A couple decides whether to sign a mortgage agreement or not while sitting at a desk in a bank.

Image source: Getty Images

Mortgage rates have come down a bit from their peak lately, but remain elevated compared to much of recent history. The 15-year mortgage is often used by homeowners who want a low rate and quicker payoff and has a 6.63% average interest rate as of the latest data from the Mortgage Bankers Association.

While this is significantly less than the 7.14% peak we saw in late 2023, it is nearly triple the all-time low, which occurred in 2021.

Having said that, keep in mind that the average mortgage rate is just that — an average. Here are a couple of strategies you can use to make sure you get the lowest possible mortgage rate.

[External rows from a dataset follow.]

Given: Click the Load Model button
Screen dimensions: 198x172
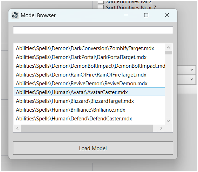Looking at the screenshot, I should tap(93, 148).
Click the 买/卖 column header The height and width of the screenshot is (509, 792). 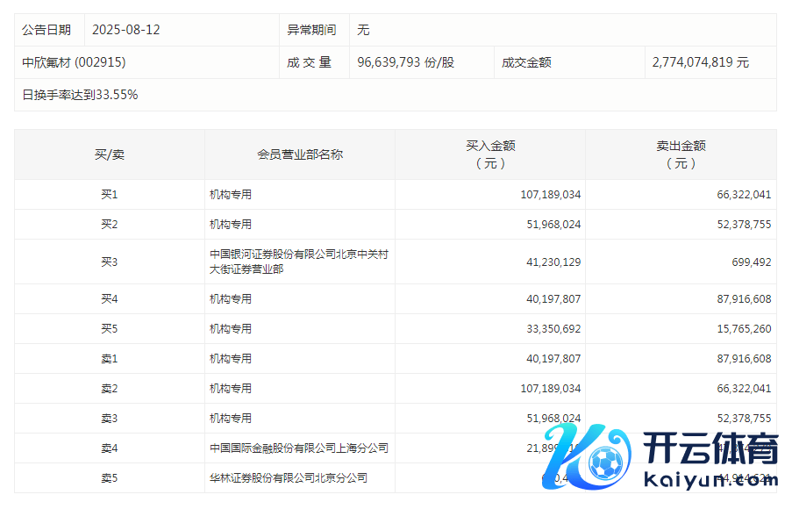click(x=110, y=154)
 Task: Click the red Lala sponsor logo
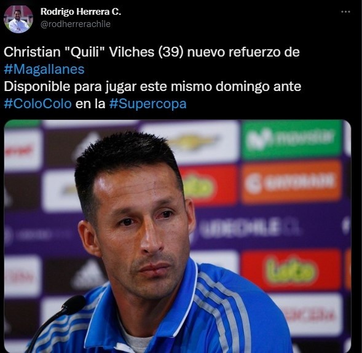point(291,271)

1. Work on your credit score

You might be surprised at the difference in rates offered to buyers with so-so credit and borrowers with excellent credit. According to credit scoring website myFICO.com, the average borrower in the 640-659 FICO® Score range gets a 15-year mortgage rate of 6.752%. Meanwhile, the average borrower in the 700-759 range (generally considered to be very good credit) gets a 5.931% rate.

On a $400,000 mortgage, this makes a difference of $179 per month. Over the life of a 15-year mortgage, this amounts to $32,220 in interest savings.

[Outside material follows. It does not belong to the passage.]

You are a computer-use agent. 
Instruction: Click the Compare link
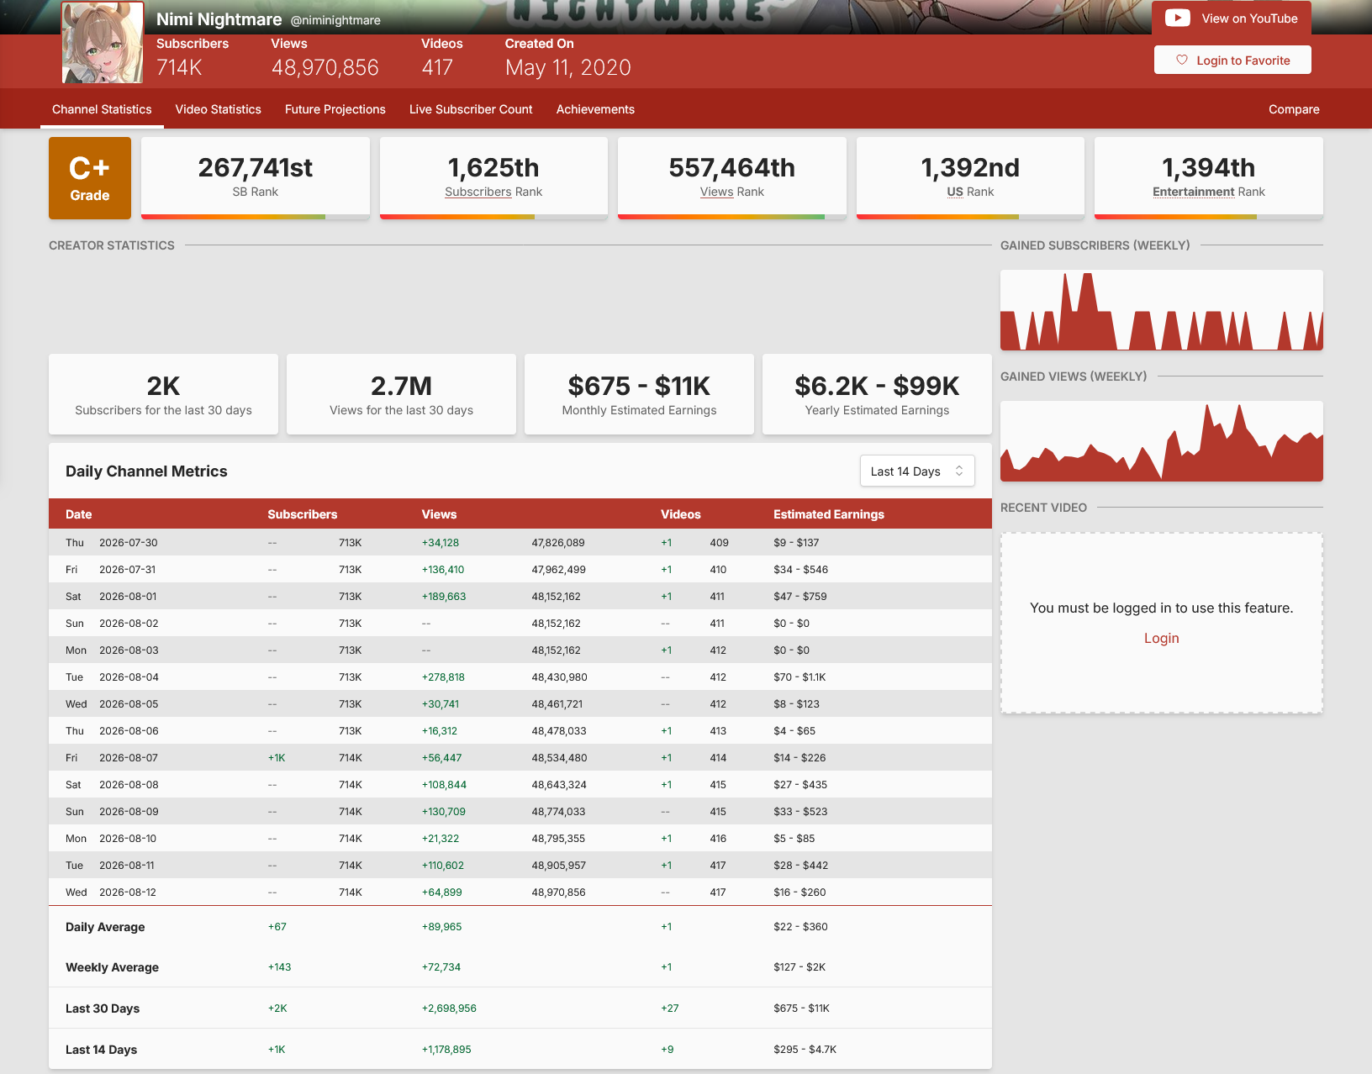1294,109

You can use our guide to the FICO® Score for some helpful tips on how to boost your score, but here are a few to consider:

  • Only apply for new credit when you need to.
  • Keep your credit card balances below 30% of your available credit.
  • Consider an installment loan (like a personal loan) to consolidate revolving credit card debt.
  • Most importantly, make sure you pay your bills on time every month. Even one missed payment can have a major impact.

2. Be a more qualified home buyer

Getting the best rates isn’t just about having a strong credit score. While that is definitely an important piece of the puzzle, there are other ways to become a more qualified buyer in the eyes of mortgage lenders.

For example, making a higher down payment makes you a lower-risk borrower, as it shows you have more skin in the game. Having a steady employment record is another big factor. And being able to show plenty of cash reserves in the bank gives the lender peace of mind that if you lose your job, you’ll have lots of cushion to keep making payments.

3. Shop around, and then shop around some more

If you ask me what the best 15-year mortgage rate is today, that would be an impossible question to answer. Lenders have different ways of evaluating borrowers and you might be surprised at the different rates mortgage lenders will offer to the exact same person.

Because of this, the only way to find the lowest possible 15-year mortgage rate is by shopping around. And I don’t just mean looking at the posted rates on a lender’s website — I mean actually filling out a pre-approval application, agreeing to a credit check, and getting personalized rate offers. Even a seemingly small difference in rates can save you thousands of dollars over the life of a 15-year loan, so it’s worth a few hours of your time to shop around.

The bottom line on getting the best mortgage rates

The key takeaway is that while rates are generally determined by overall market forces, there’s a lot you can control. By improving your credit, showing lenders what they want to see, and applying for loans with several of the top mortgage lenders, you’ll be in a great position to find the best interest rate you can get.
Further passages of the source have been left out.